WORK TO COMPLETE -> What is needed is an exact copy of every line from the one with "Given: Click the Barriera column header" to the end of the entries below, without the pictures.

SOURCE INFORMATION ->
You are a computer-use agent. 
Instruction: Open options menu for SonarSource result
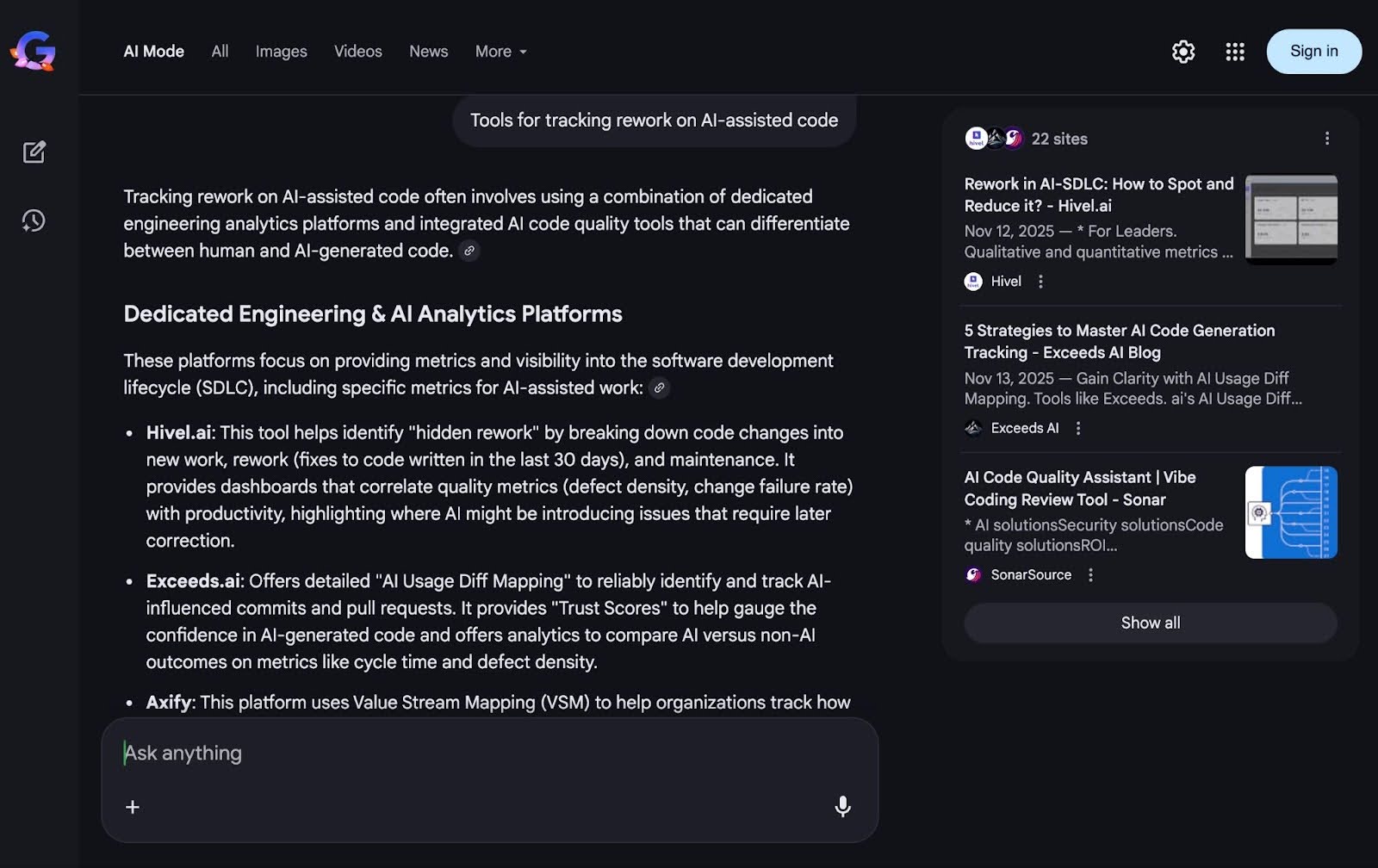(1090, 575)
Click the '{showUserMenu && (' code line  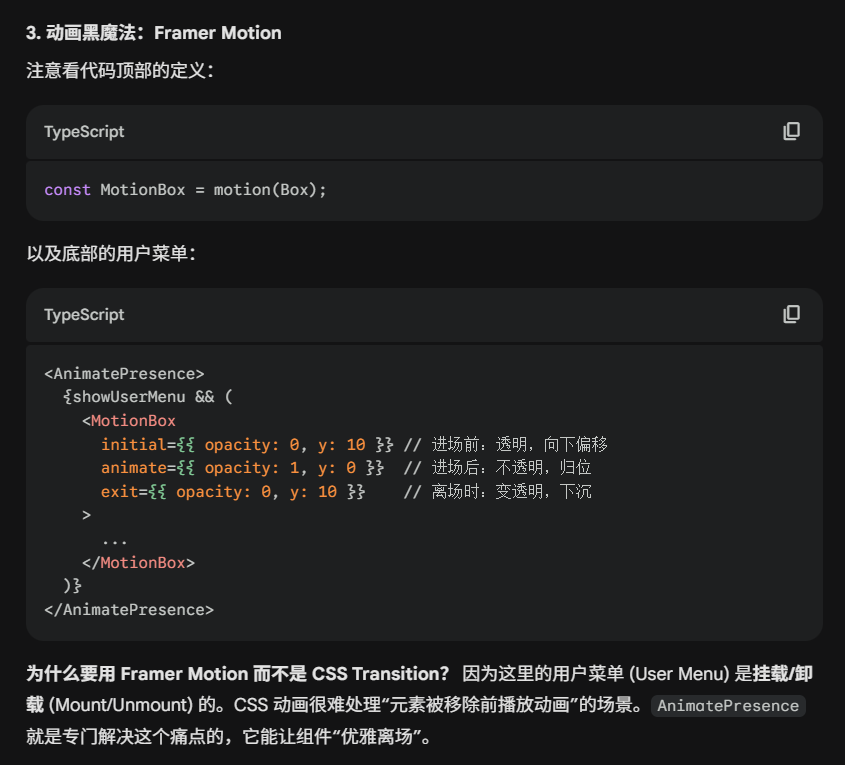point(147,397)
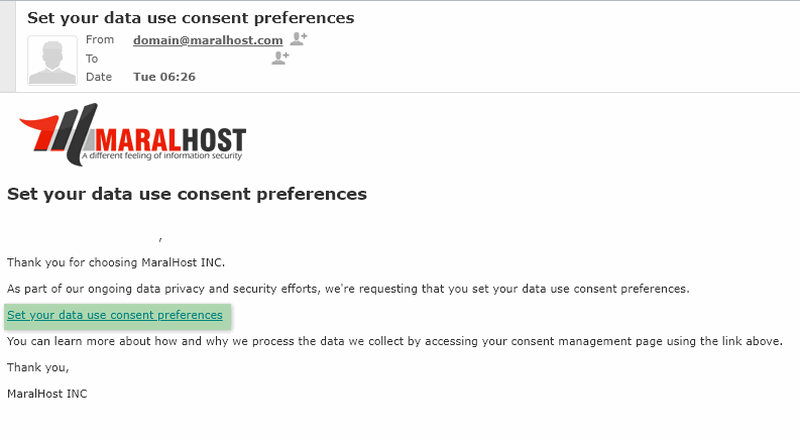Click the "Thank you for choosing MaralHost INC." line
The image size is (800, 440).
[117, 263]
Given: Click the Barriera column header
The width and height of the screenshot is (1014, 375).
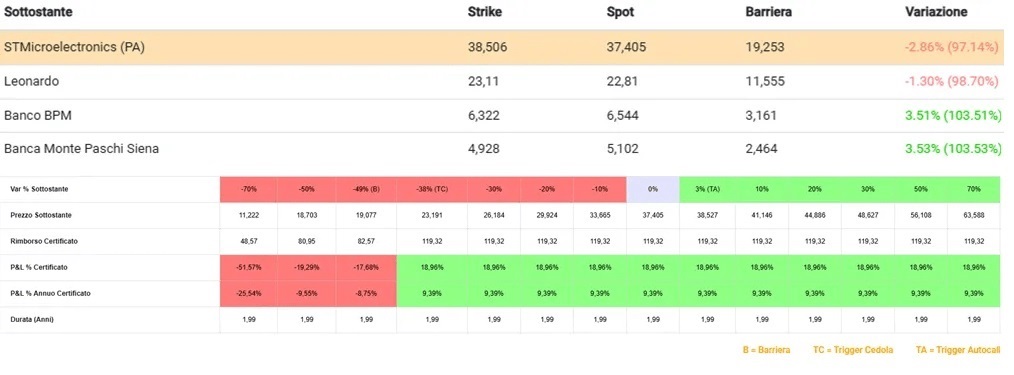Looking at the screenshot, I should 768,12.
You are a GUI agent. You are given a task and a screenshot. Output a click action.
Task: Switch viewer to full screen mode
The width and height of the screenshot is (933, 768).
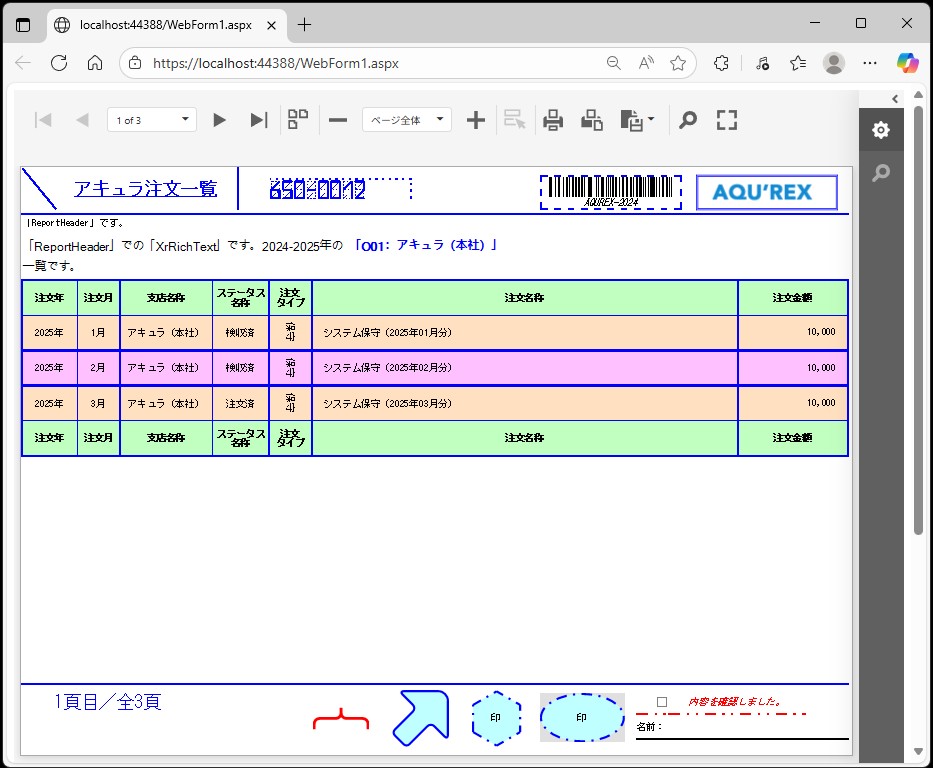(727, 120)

RESULT FOR THIS EXERCISE ->
Given: Click the Barriera column header
The width and height of the screenshot is (1014, 375).
Looking at the screenshot, I should 768,12.
You are a GUI agent. You are given a task and a screenshot. Output a click action.
Task: Switch viewer to full screen mode
The width and height of the screenshot is (933, 768).
(727, 120)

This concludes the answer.